SUPPLIED RECORDS =
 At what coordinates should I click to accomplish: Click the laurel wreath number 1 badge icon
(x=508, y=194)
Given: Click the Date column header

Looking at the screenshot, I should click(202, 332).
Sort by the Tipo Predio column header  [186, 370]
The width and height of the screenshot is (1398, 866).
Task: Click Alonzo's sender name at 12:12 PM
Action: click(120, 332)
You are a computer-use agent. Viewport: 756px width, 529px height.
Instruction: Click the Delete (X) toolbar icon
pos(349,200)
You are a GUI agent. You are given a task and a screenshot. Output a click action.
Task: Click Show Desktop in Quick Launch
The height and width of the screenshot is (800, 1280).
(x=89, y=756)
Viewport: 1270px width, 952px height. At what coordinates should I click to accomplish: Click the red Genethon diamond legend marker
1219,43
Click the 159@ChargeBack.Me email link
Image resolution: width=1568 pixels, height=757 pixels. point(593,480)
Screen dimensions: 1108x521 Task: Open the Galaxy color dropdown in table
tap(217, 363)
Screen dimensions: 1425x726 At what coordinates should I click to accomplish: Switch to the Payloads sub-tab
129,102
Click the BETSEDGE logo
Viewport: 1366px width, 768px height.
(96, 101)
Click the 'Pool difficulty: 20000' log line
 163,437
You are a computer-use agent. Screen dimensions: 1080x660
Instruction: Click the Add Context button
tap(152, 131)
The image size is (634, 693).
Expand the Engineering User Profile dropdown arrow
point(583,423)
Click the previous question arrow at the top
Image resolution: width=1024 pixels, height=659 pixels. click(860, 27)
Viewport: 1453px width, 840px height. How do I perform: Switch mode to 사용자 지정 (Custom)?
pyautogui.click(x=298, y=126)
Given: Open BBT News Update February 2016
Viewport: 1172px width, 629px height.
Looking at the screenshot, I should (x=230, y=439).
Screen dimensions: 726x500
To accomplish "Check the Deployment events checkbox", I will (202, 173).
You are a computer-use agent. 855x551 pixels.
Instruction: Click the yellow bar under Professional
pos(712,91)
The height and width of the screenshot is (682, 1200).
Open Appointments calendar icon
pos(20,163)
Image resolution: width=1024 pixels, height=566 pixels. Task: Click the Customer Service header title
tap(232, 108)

STATED EXERCISE = Pull out each line of the records above that contains the string "resolution", treating uppercase and lowercase letters as different.

SOLUTION TO THIS PROBLEM =
Image resolution: width=1568 pixels, height=757 pixels. point(593,480)
Image resolution: width=1024 pixels, height=659 pixels. click(860, 27)
Image resolution: width=1024 pixels, height=566 pixels. Task: Click the Customer Service header title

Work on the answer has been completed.